The highest priority items include bringing in more diverse speakers, having DEI discussions at department faculty meetings, helping students find identity-based conferences to attend and developing a more equitable curriculum.

“Our students are facing microaggressions, these subconscious digs, that add up,” Sullivan said. “I’ve been a victim of these as a woman in physics. Small numbers of women, lots of biases against our abilities, and they build up. They’re hard to deal with. We want to make sure that not just the faculty but also the students have an awareness of what microaggressions are, what their biases are and how they can combat them.” 

A study from the Pew Research Center shows that approximately half of women in STEM fields experience gender-based discrimination in the workplace. Another study from the Pew Research Center shows that 62% of Black people, 42% of Hispanic people and 44% of Asian people in STEM experience discrimination in the workplace based on their race or ethnicity. 

Members of the college community have spoken out about racism and microaggressions they have experienced at the college before. In December 2019, a group of students in the Department of Theatre Arts created a display in the hallway of the Dillingham Center chronicling some of the racist, sexist and discriminatory phrases that have been said to students. This occurred after an incident in which a lecturer in the Department of Theatre Arts asked her students to write racial slurs on a whiteboard in the classroom. In 2020, a group of students and alumni created Ithaca College Theatre Arts Black, Indigenous and People of Color (ICTA BIPOC), an organization that calls on the college to address the history of racism within the theater department. There have also been complaints about racist microaggressions within the Roy H. Park School of Communications. 

Odumosu said that having more diverse speakers is one of the goals she is most excited for the program to accomplish. She said that after the department brought in Ali Vanderveld, a female data science technical lead at Amazon Web Services, as a guest speaker, she was inspired.

Sullivan and Luke Keller, Dana professor in the Department of Physics and Astronomy, have begun to actively educate themselves on issues relating to diversity, equity and inclusion. They are currently taking part in a 10-month program on issues related to recruiting and retaining Black undergraduates for physics. 

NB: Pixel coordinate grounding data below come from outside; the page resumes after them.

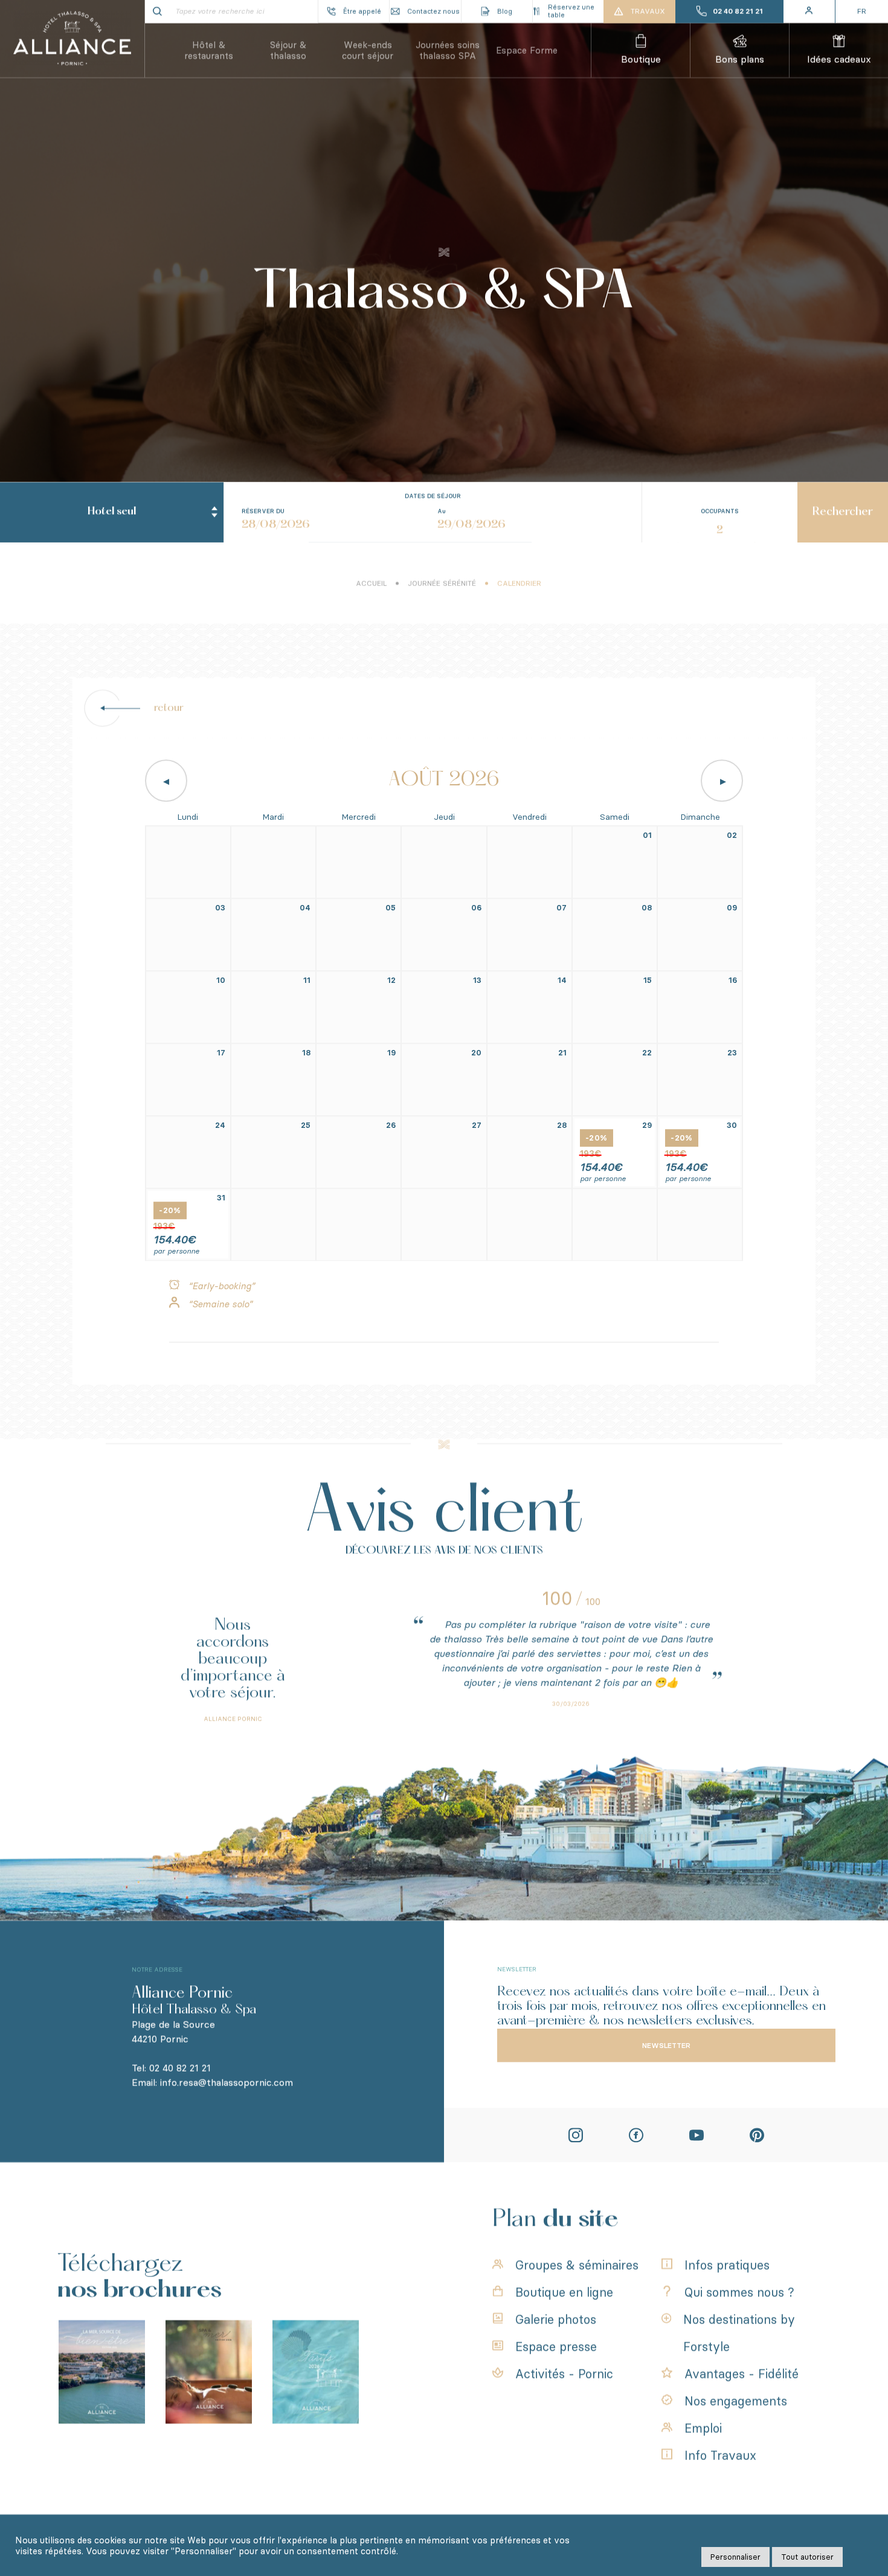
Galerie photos (555, 2320)
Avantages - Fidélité (741, 2375)
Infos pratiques (727, 2266)
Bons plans (739, 60)
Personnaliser (735, 2557)
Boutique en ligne (564, 2293)
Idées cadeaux (839, 60)
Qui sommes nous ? (739, 2293)
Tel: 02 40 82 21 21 (171, 2069)
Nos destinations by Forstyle (739, 2334)
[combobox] (112, 513)
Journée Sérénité (442, 584)
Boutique (641, 60)
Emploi (703, 2429)
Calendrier (519, 584)
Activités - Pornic (564, 2375)
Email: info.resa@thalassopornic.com (212, 2083)
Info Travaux (720, 2456)
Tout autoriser (807, 2557)
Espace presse (556, 2347)
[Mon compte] (809, 12)
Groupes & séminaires (577, 2266)
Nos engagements (735, 2402)
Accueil (371, 584)
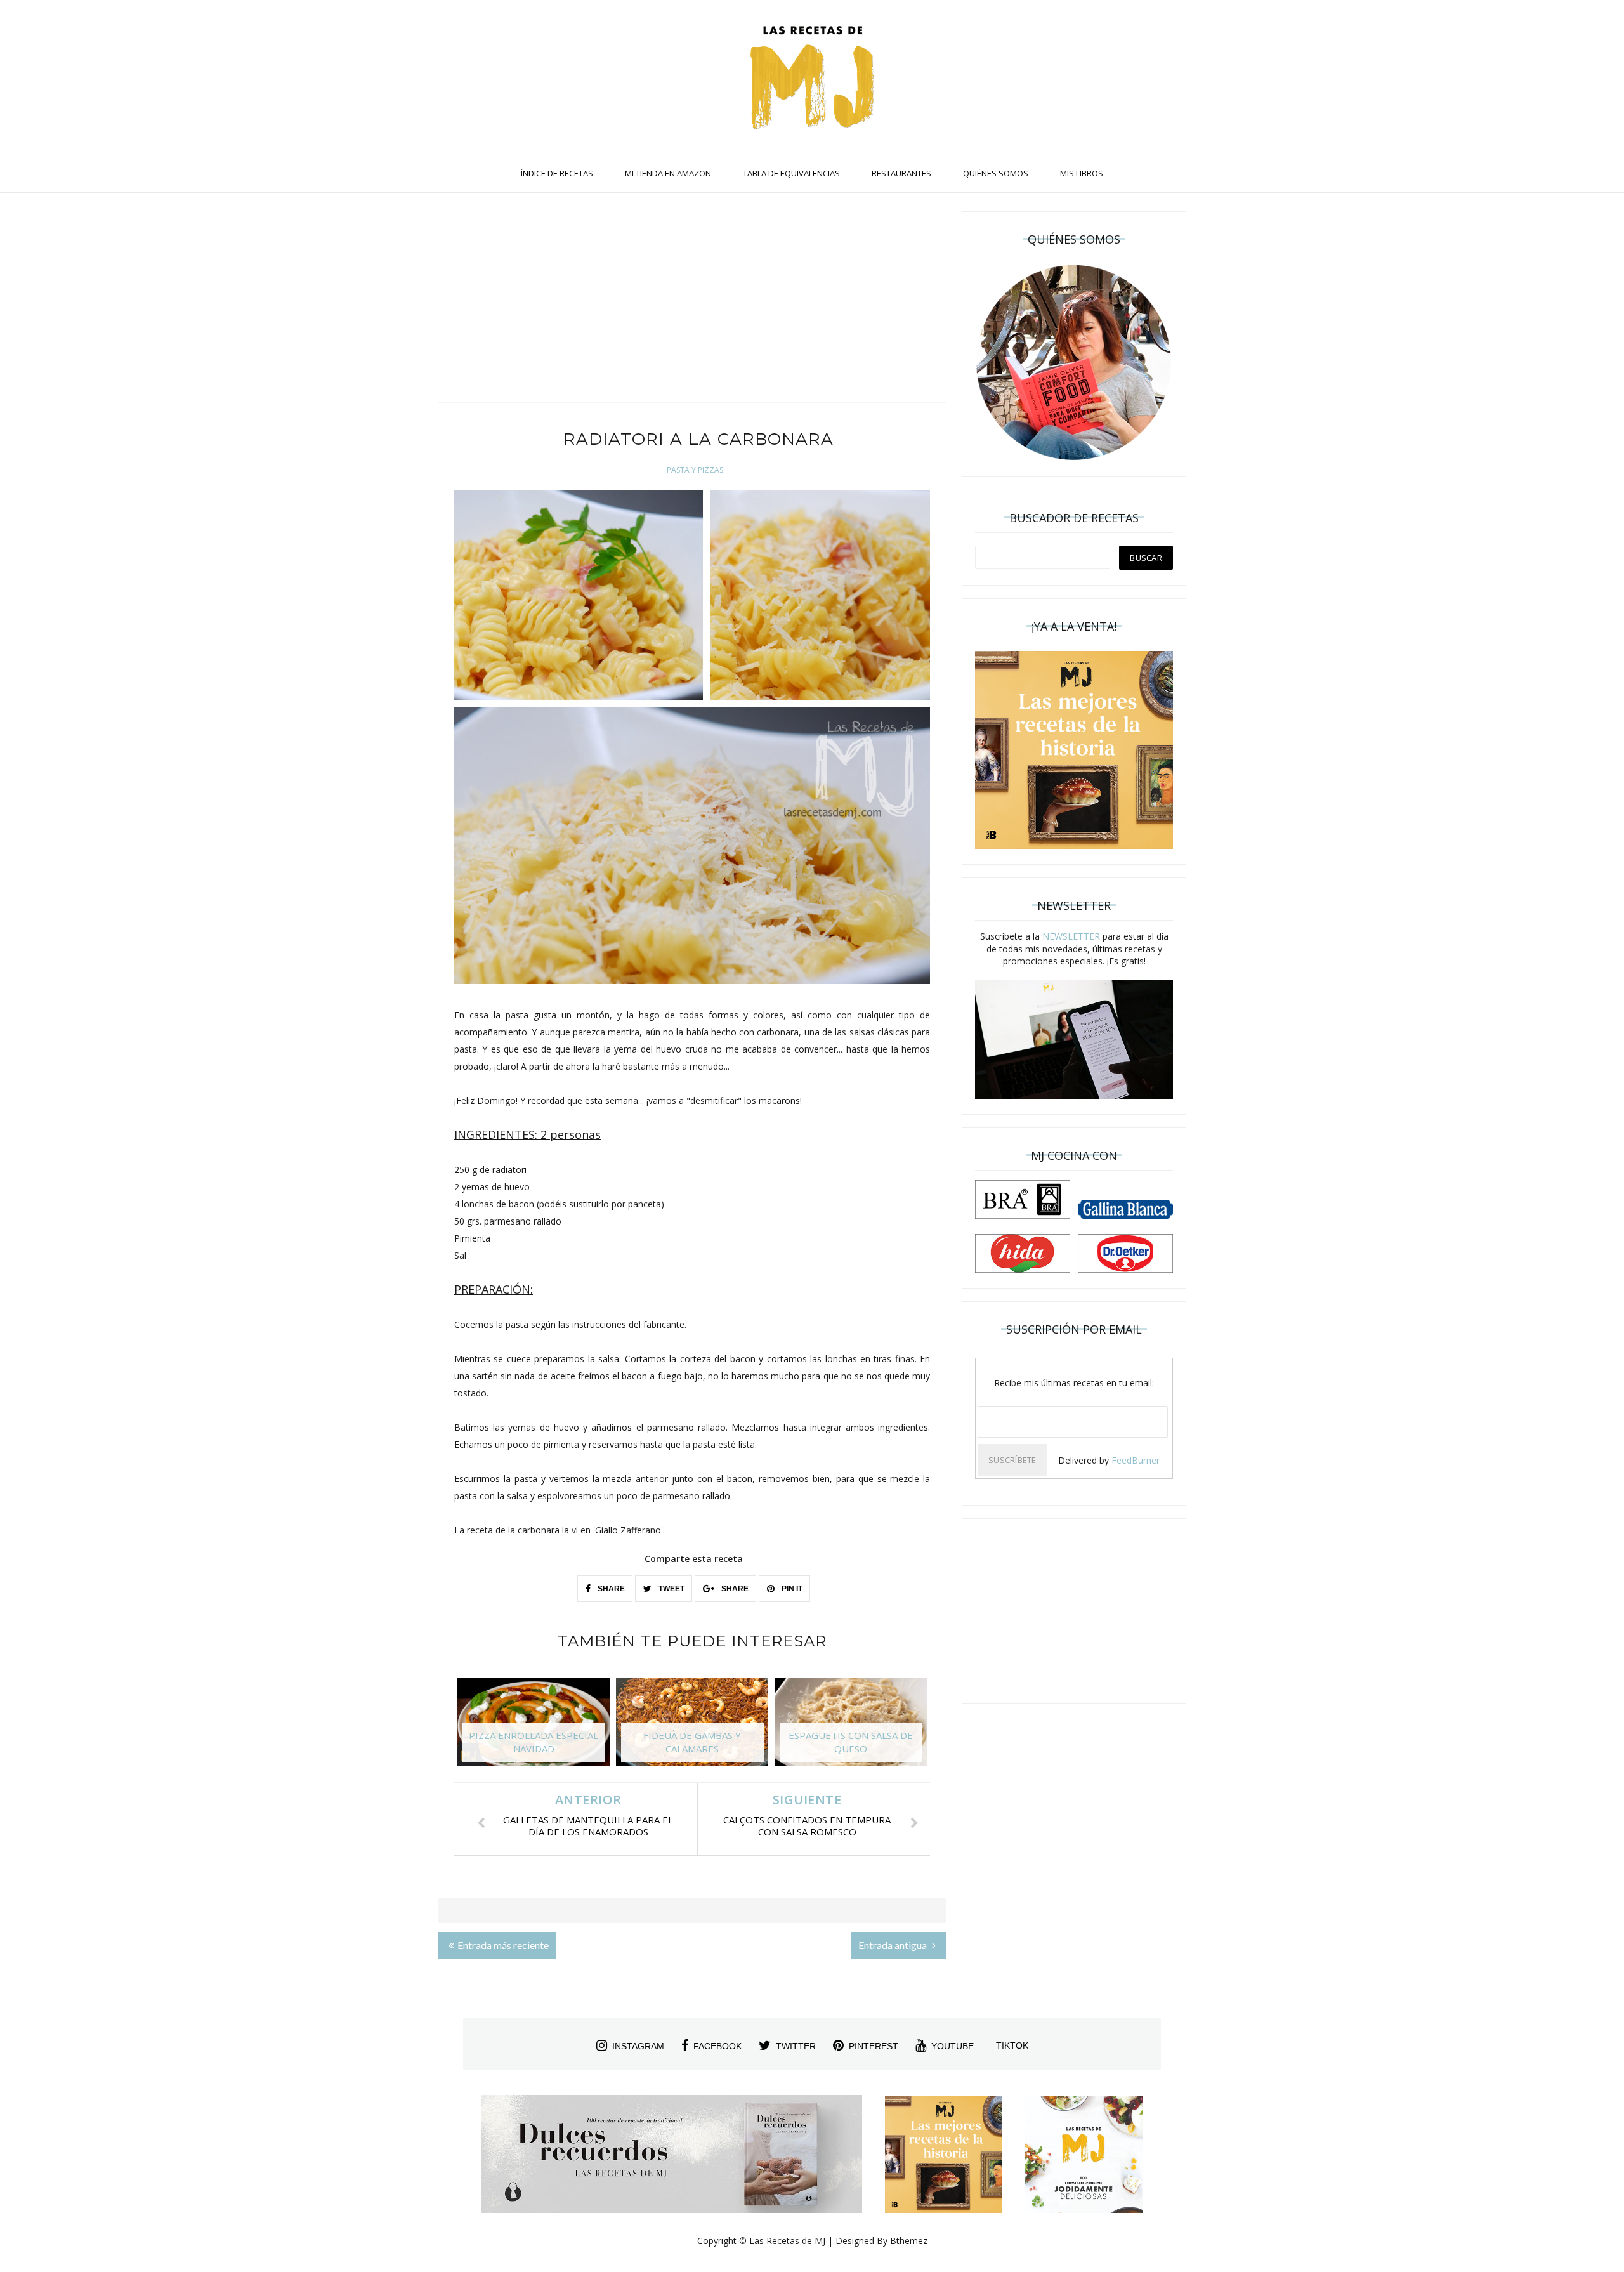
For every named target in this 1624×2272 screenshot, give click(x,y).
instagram (638, 2046)
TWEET (670, 1588)
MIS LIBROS (1081, 173)
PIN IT (791, 1588)
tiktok (1012, 2045)
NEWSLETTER (1071, 936)
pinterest (873, 2046)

In the summer of 2019, the National Science Foundation awarded Sullivan a grant that provides scholarships for high-performing students from low-income backgrounds who are committed to pursuing a degree in computer science, mathematics, physics or astronomy. In order to be considered, colleges must apply and create a unique set of programming for the students that they recruit. 

Sullivan and her team decided to focus their programming on building a community because it has been shown to build retention and improve students success. This grant has allowed the program to create the STEM residential learning community, have STEM seminars and award 14 students with scholarships up to $10,000 a year.

The action team has also decided it is important to change the freshman curriculum. Sullivan said the action team believes the current curriculum favors students with a stronger math background than others. Currently, students are required to take calculus within the first semester, but some are not prepared for it. 

Throughout Spring 2021, the team plans to coordinate DEI discussions at faculty meetings, work with student organizations to create informative DEI poster displays for classrooms, have the faculty representatives and the department chair work with administration to hire a student advocate in Student Financial Services who will help students understand their financial aid opportunities and have the faculty initiate proactive mentoring for academic advising. 

“I’m happy to be getting more education as well as being a part of taking steps towards change,” Weil said.

Odumosu said she hopes that the department’s plan will encourage others to take similar steps. 

“Go for it,” Odumosu said. “All it needs is a few passionate people. We had a group smaller than 10. It makes a difference having those things written down and having a plan for the department.”